## [EXERCISE DETAILS]
In your reply, reproduce the lines from the first one below to the line containing "Serie de TV (361, 154)", inclusive, exactly as they stand.

Data items:

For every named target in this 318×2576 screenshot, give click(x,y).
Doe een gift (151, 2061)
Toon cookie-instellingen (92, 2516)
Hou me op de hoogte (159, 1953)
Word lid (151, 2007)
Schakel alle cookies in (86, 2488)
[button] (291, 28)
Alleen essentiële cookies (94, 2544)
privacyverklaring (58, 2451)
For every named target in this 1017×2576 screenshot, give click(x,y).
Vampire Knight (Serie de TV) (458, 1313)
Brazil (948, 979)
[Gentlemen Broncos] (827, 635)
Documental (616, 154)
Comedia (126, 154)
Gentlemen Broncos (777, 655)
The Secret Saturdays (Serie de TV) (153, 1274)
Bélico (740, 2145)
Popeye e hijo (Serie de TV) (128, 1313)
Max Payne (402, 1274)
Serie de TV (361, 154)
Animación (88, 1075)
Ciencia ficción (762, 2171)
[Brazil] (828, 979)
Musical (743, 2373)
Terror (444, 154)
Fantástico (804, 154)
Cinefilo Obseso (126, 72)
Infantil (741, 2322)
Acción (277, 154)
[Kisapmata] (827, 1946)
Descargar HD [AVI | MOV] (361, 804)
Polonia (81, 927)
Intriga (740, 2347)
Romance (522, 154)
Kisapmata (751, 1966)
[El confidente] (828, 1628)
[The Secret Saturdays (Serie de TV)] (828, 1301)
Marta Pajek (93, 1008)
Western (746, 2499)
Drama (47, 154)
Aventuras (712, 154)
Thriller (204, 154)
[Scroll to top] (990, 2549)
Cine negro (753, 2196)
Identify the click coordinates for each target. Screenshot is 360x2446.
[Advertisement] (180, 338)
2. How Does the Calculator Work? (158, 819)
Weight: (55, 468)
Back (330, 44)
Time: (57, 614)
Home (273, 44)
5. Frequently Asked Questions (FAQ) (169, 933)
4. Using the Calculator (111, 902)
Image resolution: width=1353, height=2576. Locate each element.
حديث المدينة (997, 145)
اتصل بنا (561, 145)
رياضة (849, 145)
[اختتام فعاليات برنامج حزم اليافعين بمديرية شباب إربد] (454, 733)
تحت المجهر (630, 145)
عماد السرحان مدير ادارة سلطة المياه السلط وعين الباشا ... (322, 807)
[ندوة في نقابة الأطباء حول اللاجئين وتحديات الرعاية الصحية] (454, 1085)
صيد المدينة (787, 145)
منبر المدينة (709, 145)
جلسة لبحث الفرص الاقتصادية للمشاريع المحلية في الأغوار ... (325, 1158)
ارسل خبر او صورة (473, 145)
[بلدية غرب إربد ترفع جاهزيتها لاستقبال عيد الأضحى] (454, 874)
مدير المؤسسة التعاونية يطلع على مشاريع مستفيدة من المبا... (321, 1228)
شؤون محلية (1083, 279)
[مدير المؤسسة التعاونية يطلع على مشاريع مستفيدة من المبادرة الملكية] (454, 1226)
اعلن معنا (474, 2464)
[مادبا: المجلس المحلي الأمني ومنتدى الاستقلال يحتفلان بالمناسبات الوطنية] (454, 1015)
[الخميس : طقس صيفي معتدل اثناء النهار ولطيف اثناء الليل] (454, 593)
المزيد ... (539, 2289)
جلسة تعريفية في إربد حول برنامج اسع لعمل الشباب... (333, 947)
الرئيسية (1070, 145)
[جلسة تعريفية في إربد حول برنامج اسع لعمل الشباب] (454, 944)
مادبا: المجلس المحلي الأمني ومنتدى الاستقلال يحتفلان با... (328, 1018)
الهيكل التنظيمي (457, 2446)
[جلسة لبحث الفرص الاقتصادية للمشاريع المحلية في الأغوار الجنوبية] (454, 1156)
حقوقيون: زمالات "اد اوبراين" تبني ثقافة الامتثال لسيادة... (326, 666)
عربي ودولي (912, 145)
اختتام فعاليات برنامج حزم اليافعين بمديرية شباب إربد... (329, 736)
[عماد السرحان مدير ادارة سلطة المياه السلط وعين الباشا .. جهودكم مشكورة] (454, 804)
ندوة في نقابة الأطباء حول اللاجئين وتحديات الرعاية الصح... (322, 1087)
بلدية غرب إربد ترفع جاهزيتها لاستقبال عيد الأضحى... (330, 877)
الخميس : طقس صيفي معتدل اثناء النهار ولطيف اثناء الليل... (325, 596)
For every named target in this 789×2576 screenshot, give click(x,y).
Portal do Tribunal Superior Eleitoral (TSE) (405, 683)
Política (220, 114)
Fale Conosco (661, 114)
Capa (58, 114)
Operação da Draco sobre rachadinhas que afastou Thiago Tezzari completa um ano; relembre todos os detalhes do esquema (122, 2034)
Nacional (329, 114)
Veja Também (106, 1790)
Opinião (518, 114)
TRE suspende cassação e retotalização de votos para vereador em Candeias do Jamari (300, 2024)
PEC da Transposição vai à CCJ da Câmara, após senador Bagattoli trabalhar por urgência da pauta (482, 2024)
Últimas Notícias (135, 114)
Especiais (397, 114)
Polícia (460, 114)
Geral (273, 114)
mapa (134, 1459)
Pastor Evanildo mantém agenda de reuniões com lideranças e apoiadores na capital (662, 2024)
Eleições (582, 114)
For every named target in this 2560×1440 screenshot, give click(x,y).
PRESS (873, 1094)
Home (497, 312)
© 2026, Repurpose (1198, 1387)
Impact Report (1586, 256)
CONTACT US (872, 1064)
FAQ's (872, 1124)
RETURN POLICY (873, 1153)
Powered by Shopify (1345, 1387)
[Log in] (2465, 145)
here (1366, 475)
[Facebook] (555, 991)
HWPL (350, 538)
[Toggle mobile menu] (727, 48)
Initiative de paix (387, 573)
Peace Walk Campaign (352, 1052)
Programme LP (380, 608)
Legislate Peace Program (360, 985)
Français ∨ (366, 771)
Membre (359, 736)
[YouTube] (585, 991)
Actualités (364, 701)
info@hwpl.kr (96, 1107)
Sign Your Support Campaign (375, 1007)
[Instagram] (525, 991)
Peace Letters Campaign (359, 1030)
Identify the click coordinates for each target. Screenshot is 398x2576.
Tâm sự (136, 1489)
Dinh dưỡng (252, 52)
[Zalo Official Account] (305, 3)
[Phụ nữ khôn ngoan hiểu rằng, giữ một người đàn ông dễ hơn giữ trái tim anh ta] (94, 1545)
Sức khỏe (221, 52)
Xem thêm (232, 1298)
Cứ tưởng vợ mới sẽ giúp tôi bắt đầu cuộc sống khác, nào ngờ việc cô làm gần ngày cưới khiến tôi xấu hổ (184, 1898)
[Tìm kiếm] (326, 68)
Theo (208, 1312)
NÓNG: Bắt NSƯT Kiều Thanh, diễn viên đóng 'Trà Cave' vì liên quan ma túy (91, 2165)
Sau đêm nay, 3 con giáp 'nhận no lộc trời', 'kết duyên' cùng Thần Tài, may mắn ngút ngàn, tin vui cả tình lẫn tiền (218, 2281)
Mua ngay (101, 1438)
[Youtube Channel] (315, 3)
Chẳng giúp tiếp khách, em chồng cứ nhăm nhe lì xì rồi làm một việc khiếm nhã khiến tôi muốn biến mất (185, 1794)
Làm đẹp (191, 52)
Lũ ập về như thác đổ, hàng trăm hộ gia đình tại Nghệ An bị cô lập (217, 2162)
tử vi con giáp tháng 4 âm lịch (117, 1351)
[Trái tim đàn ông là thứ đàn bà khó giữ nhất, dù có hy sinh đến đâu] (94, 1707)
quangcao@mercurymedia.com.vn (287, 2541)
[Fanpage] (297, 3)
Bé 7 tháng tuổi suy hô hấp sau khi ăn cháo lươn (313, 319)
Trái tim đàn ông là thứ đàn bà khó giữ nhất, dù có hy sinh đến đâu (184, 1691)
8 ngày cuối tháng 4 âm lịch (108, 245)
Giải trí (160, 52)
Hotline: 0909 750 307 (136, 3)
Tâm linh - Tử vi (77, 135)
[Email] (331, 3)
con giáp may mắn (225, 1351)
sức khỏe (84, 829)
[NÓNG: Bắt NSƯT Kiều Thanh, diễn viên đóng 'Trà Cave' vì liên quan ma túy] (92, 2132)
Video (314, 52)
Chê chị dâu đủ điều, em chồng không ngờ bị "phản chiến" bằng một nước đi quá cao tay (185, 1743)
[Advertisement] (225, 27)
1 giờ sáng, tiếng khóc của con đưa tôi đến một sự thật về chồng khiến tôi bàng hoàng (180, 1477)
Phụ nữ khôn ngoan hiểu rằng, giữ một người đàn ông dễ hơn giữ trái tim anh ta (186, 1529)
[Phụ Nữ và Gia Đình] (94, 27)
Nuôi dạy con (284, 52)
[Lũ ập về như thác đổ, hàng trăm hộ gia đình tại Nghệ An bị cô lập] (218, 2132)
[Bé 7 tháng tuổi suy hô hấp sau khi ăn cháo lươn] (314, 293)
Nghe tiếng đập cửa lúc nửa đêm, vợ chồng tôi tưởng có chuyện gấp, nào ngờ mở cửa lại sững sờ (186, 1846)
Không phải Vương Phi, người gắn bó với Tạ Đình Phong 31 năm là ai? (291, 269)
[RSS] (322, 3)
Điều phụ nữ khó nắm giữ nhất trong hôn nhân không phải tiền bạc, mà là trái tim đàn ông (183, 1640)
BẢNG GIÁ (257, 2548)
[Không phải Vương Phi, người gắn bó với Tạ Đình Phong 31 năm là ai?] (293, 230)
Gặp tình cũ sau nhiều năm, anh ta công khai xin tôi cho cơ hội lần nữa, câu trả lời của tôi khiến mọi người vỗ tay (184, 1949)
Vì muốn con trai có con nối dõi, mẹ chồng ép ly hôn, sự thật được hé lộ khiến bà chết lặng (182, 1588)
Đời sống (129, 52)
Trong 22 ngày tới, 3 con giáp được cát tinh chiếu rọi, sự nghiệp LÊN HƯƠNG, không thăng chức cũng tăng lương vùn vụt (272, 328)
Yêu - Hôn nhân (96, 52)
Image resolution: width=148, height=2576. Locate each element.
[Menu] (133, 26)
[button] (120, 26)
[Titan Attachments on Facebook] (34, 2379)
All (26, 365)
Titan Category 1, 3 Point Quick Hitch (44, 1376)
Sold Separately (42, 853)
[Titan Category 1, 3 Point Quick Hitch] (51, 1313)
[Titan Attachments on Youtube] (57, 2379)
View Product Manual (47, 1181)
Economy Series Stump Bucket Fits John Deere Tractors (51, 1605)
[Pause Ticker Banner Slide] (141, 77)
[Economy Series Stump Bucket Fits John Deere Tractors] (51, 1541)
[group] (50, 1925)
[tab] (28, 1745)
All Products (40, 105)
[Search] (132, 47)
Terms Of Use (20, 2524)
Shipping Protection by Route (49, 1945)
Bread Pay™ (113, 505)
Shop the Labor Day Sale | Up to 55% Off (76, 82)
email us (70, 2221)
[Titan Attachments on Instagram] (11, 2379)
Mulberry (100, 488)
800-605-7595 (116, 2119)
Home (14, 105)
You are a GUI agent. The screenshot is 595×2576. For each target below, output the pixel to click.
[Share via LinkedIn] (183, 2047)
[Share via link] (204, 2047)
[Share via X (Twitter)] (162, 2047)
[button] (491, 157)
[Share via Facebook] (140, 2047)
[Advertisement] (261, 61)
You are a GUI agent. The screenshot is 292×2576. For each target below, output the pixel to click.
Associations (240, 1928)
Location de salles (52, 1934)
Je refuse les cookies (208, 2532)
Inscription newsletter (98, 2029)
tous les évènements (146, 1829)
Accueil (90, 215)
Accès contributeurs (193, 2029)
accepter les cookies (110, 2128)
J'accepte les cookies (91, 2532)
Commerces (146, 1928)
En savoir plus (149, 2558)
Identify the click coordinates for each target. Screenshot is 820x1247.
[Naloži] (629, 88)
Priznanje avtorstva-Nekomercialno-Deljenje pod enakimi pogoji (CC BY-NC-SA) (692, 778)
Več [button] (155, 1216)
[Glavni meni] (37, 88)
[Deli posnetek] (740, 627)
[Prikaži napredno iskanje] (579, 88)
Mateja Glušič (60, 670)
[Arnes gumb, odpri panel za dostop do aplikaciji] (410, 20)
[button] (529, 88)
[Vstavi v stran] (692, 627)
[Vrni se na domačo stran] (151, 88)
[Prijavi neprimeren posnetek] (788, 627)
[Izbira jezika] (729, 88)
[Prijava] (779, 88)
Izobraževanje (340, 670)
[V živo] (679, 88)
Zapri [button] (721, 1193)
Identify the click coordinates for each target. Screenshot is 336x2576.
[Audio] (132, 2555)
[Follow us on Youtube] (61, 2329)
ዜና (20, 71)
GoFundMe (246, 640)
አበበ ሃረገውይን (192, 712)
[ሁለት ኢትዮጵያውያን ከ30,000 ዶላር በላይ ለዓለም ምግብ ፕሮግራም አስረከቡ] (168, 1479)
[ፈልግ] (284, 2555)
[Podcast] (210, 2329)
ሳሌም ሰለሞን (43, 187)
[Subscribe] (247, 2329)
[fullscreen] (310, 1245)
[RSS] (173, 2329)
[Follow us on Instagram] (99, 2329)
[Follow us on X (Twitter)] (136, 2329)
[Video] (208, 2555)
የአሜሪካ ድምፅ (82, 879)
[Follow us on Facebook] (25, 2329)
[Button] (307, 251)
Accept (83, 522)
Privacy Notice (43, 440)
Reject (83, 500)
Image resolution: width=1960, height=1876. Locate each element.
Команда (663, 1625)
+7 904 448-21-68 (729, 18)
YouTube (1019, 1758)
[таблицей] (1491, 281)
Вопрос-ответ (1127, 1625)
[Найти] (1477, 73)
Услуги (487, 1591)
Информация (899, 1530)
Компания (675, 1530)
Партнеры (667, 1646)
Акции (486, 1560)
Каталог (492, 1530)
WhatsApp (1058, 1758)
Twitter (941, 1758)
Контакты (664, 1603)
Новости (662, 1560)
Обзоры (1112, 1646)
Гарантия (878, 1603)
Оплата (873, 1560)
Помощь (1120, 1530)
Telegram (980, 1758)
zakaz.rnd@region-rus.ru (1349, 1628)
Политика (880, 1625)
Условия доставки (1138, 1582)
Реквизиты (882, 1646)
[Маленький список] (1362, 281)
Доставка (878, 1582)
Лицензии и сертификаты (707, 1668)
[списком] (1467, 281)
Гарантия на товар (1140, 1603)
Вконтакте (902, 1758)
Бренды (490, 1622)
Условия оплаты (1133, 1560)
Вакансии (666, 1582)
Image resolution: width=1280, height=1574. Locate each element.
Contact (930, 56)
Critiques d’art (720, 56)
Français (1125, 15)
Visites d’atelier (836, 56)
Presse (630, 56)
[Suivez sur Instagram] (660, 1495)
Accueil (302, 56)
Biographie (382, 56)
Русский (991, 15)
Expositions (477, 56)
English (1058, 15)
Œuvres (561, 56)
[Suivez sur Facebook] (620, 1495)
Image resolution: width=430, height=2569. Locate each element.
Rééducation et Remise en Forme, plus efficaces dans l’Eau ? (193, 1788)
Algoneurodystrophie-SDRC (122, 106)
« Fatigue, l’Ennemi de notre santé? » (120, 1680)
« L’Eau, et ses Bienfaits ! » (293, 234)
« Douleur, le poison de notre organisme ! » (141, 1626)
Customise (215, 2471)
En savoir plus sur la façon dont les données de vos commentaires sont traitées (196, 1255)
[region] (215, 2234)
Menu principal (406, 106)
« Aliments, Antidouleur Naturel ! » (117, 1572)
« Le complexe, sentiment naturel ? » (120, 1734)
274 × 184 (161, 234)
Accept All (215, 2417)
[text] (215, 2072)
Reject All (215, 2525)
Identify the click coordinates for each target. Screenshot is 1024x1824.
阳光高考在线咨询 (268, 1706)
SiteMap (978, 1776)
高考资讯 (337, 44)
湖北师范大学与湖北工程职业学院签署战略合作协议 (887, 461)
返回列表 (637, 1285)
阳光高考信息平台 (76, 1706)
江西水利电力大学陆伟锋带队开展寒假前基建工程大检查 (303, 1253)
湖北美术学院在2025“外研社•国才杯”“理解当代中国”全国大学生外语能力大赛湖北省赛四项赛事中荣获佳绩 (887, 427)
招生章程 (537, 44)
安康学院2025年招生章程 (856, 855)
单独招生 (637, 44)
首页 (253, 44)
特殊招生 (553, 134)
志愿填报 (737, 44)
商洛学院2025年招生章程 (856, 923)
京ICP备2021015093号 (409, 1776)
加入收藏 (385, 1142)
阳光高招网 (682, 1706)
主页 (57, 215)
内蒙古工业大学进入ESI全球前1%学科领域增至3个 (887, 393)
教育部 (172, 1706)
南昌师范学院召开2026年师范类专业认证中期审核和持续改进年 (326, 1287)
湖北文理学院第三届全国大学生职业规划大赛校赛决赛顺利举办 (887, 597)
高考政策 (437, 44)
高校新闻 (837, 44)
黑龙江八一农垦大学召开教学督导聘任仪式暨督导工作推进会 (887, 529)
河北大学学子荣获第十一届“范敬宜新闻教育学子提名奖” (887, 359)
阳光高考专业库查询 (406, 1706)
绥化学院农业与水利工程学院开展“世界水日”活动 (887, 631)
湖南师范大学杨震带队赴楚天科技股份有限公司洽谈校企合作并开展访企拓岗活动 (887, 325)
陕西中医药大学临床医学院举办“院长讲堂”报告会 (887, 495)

## [EXERCISE SOLUTION]
For every named target in this 318×2576 screenshot, give click(x,y).
Doe een gift (151, 2061)
Toon cookie-instellingen (92, 2516)
Hou me op de hoogte (159, 1953)
Word lid (151, 2007)
Schakel alle cookies in (86, 2488)
[button] (291, 28)
Alleen essentiële cookies (94, 2544)
privacyverklaring (58, 2451)
For every named target in this 1017×2576 screenshot, give click(x,y).
Vampire Knight (Serie de TV) (458, 1313)
Brazil (948, 979)
[Gentlemen Broncos] (827, 635)
Documental (616, 154)
Comedia (126, 154)
Gentlemen Broncos (777, 655)
The Secret Saturdays (Serie de TV) (153, 1274)
Bélico (740, 2145)
Popeye e hijo (Serie de TV) (128, 1313)
Max Payne (402, 1274)
Serie de TV (361, 154)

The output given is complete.